EXERCISE BRIEF:
Here is a block of records. Copy every one of them exactly.

GIVEN DATA:

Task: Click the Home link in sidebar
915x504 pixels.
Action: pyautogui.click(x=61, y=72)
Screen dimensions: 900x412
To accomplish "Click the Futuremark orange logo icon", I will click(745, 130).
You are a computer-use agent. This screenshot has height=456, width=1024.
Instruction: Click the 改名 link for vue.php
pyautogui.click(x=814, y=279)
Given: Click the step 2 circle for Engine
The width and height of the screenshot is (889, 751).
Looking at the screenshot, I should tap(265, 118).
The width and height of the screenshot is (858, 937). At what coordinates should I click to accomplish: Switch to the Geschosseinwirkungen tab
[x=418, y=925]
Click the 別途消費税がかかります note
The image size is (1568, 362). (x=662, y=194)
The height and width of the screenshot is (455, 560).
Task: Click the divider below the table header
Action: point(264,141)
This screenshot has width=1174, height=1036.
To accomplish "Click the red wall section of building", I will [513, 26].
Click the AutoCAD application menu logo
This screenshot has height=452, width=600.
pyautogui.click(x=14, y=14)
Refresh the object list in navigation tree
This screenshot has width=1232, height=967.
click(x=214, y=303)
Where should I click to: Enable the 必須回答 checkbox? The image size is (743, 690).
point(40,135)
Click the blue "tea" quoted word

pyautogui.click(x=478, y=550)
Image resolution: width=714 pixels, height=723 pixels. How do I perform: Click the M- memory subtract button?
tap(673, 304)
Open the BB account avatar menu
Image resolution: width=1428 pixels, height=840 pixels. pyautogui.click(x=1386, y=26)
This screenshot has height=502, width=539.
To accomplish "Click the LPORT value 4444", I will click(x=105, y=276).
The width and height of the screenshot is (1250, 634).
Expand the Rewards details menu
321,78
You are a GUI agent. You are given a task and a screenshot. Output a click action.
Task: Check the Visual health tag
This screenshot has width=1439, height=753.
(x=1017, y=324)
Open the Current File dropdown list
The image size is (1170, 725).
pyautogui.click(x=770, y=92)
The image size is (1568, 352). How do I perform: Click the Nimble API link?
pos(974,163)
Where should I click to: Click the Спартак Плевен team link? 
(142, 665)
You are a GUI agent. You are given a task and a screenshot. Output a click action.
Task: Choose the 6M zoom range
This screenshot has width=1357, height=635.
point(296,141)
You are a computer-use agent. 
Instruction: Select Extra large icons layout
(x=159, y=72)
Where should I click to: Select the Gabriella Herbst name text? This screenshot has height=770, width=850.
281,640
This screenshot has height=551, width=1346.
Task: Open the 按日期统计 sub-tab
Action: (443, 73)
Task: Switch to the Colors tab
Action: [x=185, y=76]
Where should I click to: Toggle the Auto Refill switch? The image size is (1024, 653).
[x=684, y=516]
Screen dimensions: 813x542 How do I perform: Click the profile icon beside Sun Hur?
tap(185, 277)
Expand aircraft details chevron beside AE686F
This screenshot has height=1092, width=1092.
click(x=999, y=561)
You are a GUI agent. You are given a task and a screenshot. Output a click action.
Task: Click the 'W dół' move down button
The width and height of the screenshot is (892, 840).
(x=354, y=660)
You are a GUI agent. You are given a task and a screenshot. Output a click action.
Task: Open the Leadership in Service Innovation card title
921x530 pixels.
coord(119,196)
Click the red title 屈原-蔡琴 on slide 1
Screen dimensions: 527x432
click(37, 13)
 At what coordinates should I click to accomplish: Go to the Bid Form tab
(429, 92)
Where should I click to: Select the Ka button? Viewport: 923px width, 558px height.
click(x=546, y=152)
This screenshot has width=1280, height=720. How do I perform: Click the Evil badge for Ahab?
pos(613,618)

RESULT:
Task: Click the Home link in sidebar
915x504 pixels.
Action: pyautogui.click(x=61, y=72)
Screen dimensions: 900x412
To accomplish "Click the Futuremark orange logo icon", I will click(745, 130).
You are a computer-use agent. This screenshot has height=456, width=1024.
Instruction: Click the 改名 link for vue.php
pyautogui.click(x=814, y=279)
Given: Click the step 2 circle for Engine
The width and height of the screenshot is (889, 751).
Looking at the screenshot, I should tap(265, 118).
The width and height of the screenshot is (858, 937). At what coordinates should I click to accomplish: Switch to the Geschosseinwirkungen tab
[x=418, y=925]
Click the 別途消費税がかかります note
The image size is (1568, 362). (x=662, y=194)
The height and width of the screenshot is (455, 560).
Task: Click the divider below the table header
Action: point(264,141)
This screenshot has width=1174, height=1036.
To accomplish "Click the red wall section of building", I will [513, 26].
Click the AutoCAD application menu logo
This screenshot has height=452, width=600.
pyautogui.click(x=14, y=14)
Refresh the object list in navigation tree
This screenshot has width=1232, height=967.
click(x=214, y=303)
Where should I click to: Enable the 必須回答 checkbox? The image size is (743, 690).
point(40,135)
Click the blue "tea" quoted word

pyautogui.click(x=478, y=550)
Image resolution: width=714 pixels, height=723 pixels. How do I perform: Click the M- memory subtract button?
tap(673, 304)
Open the BB account avatar menu
Image resolution: width=1428 pixels, height=840 pixels. pyautogui.click(x=1386, y=26)
This screenshot has height=502, width=539.
To accomplish "Click the LPORT value 4444", I will click(x=105, y=276).
The width and height of the screenshot is (1250, 634).
Expand the Rewards details menu
321,78
You are a GUI agent. You are given a task and a screenshot. Output a click action.
Task: Check the Visual health tag
This screenshot has width=1439, height=753.
(x=1017, y=324)
Open the Current File dropdown list
The image size is (1170, 725).
pyautogui.click(x=770, y=92)
The image size is (1568, 352). How do I perform: Click the Nimble API link?
pos(974,163)
Where should I click to: Click the Спартак Плевен team link? 
(142, 665)
You are a GUI agent. You are given a task and a screenshot. Output a click action.
Task: Choose the 6M zoom range
This screenshot has width=1357, height=635.
point(296,141)
You are a computer-use agent. 
Instruction: Select Extra large icons layout
(x=159, y=72)
Where should I click to: Select the Gabriella Herbst name text? This screenshot has height=770, width=850.
281,640
This screenshot has height=551, width=1346.
Task: Open the 按日期统计 sub-tab
Action: (443, 73)
Task: Switch to the Colors tab
Action: [x=185, y=76]
Where should I click to: Toggle the Auto Refill switch? The image size is (1024, 653).
[x=684, y=516]
Screen dimensions: 813x542 How do I perform: Click the profile icon beside Sun Hur?
tap(185, 277)
Expand aircraft details chevron beside AE686F
This screenshot has height=1092, width=1092.
click(x=999, y=561)
You are a GUI agent. You are given a task and a screenshot. Output a click action.
Task: Click the 'W dół' move down button
The width and height of the screenshot is (892, 840).
(x=354, y=660)
You are a GUI agent. You are given a task and a screenshot. Output a click action.
Task: Open the Leadership in Service Innovation card title
921x530 pixels.
coord(119,196)
Click the red title 屈原-蔡琴 on slide 1
Screen dimensions: 527x432
click(37, 13)
 At what coordinates should I click to accomplish: Go to the Bid Form tab
(429, 92)
Where should I click to: Select the Ka button? Viewport: 923px width, 558px height.
click(x=546, y=152)
This screenshot has width=1280, height=720. How do I perform: Click the Evil badge for Ahab?
pos(613,618)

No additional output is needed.